Put simply: a child’s image does not need to become a cloud event for the device to make a safety decision.
Governance
Expert-governed CSAM evaluation
CSAM requires a separate level of governance because it depicts the abuse of real children, is illegal to possess or access outside tightly controlled and authorised circumstances, and cannot be handled as ordinary machine-learning data.
This created a fundamental development challenge: how do you train and evaluate a model intended to recognise illegal content when the engineering team cannot lawfully access, inspect or move that material through ordinary development environments?

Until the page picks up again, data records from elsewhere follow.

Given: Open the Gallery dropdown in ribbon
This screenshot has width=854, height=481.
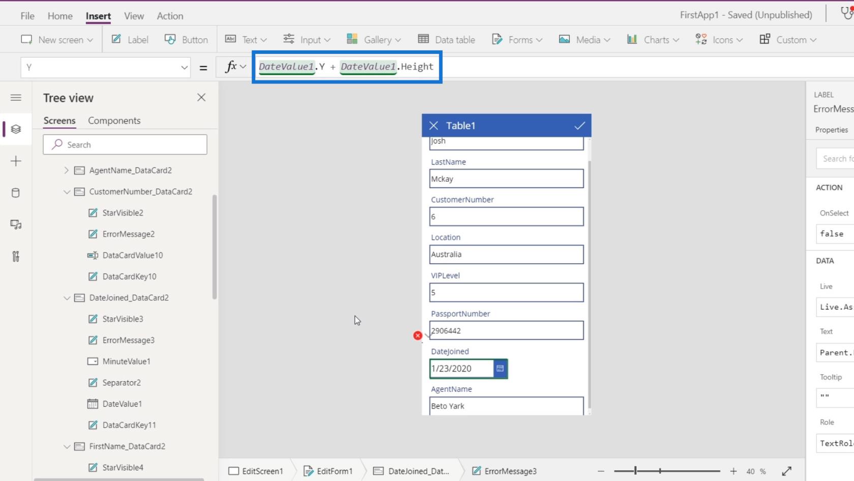Looking at the screenshot, I should click(374, 40).

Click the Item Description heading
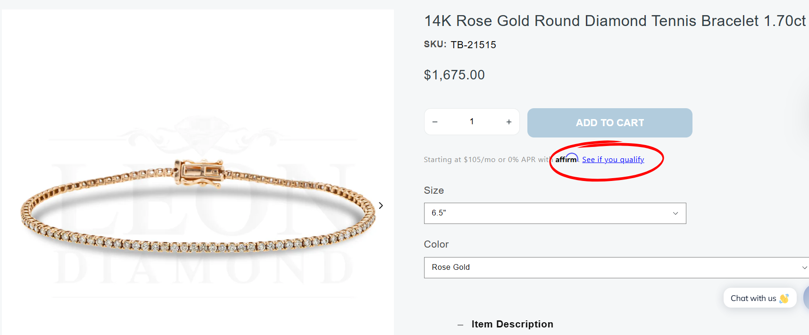pyautogui.click(x=512, y=324)

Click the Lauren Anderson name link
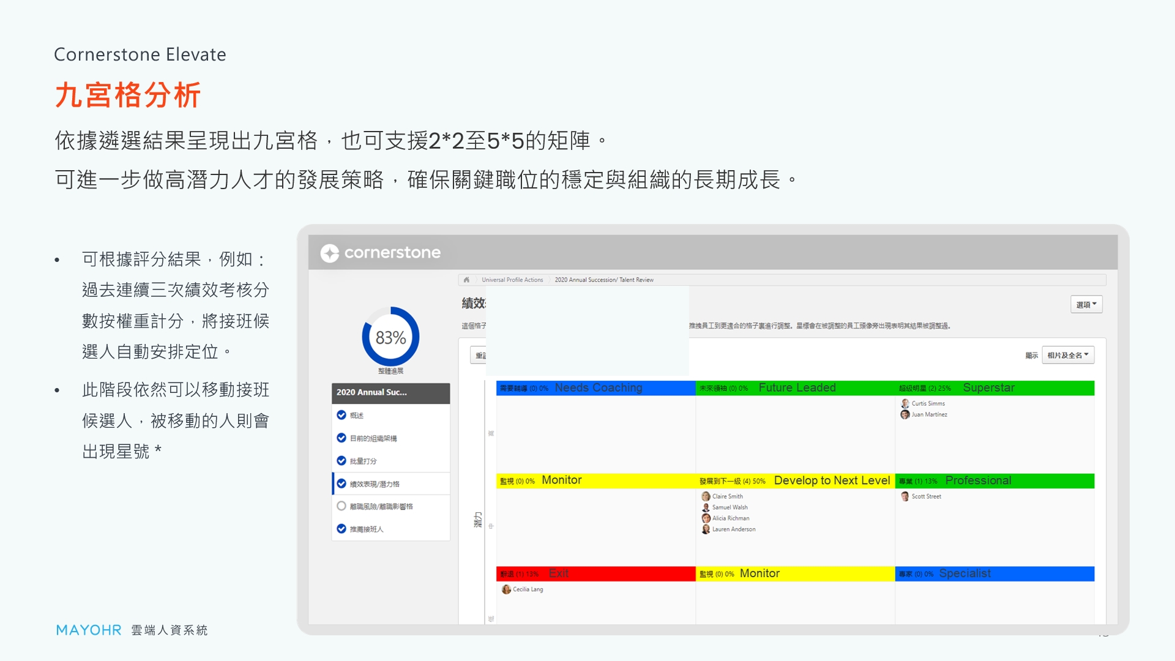point(734,529)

SafeToNet therefore worked with the Internet Watch Foundation through controlled, restricted-access evaluation processes using dedicated infrastructure, air-gapped workflows, structured output logging and expert review by authorised professionals.
The significance lies not only in the result, but in the engineering method behind it: demonstrating robust CSAM detection through independent, expert-governed evaluation of illegal material, without moving abusive content into ordinary engineering workflows, exposing developers to restricted imagery, or compromising the legal and ethical safeguards on which the development process depended.
Summary
Engineered for child-centred safeguarding
HarmBlock did not mature through one breakthrough. It matured through repeated testing, unexpected failure cases and successive engineering decisions that made the model smaller, faster and more reliable without losing sight of the safeguarding task. That process is continuing: each new model cycle is used to pursue greater accuracy, speed, efficiency and resilience across a wider range of devices and operating conditions.
That is HarmBlock: on-device AI safeguarding built for the real digital world children live in.